» **What the exercise asks**: Look for "will" in the records and copy every line that has it.

(Collected data)
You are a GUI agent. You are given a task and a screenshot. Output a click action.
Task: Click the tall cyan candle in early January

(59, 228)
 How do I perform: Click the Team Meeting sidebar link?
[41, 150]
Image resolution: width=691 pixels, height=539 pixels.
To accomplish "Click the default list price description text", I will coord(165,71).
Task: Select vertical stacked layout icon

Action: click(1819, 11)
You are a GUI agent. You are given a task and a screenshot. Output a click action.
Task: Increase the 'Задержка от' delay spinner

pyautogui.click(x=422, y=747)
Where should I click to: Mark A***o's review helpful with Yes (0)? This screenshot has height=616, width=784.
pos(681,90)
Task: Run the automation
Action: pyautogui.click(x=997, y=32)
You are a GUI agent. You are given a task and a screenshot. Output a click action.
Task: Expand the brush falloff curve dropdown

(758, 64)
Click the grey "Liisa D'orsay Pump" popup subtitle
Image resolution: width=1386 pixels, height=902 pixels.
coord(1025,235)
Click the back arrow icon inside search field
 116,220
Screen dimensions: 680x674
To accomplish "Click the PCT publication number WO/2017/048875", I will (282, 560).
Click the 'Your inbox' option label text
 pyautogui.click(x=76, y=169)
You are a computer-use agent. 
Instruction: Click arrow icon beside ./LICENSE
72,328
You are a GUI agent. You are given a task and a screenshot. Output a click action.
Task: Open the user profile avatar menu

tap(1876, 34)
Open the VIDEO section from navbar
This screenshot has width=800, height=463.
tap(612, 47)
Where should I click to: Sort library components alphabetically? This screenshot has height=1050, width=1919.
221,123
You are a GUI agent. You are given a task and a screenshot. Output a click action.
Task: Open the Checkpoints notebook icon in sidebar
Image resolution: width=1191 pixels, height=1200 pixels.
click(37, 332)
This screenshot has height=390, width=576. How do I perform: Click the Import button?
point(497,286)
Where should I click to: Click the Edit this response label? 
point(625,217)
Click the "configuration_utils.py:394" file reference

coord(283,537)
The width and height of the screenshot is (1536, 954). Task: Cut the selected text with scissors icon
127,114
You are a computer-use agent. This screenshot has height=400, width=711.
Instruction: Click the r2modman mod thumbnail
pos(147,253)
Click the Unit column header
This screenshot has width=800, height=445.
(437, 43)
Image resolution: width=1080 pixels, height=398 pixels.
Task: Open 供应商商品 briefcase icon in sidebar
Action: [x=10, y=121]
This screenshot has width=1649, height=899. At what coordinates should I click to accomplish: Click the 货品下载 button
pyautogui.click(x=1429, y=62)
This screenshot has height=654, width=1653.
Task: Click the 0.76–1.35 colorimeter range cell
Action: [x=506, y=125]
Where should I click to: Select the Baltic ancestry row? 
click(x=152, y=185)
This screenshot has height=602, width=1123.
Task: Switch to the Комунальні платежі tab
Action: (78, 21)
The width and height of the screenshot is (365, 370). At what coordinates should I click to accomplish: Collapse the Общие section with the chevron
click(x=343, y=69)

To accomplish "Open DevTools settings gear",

» **Solution to this exercise**:
To accomplish "Click the default list price description text", I will coord(165,71).
To accomplish "Click the PCT publication number WO/2017/048875", I will (282, 560).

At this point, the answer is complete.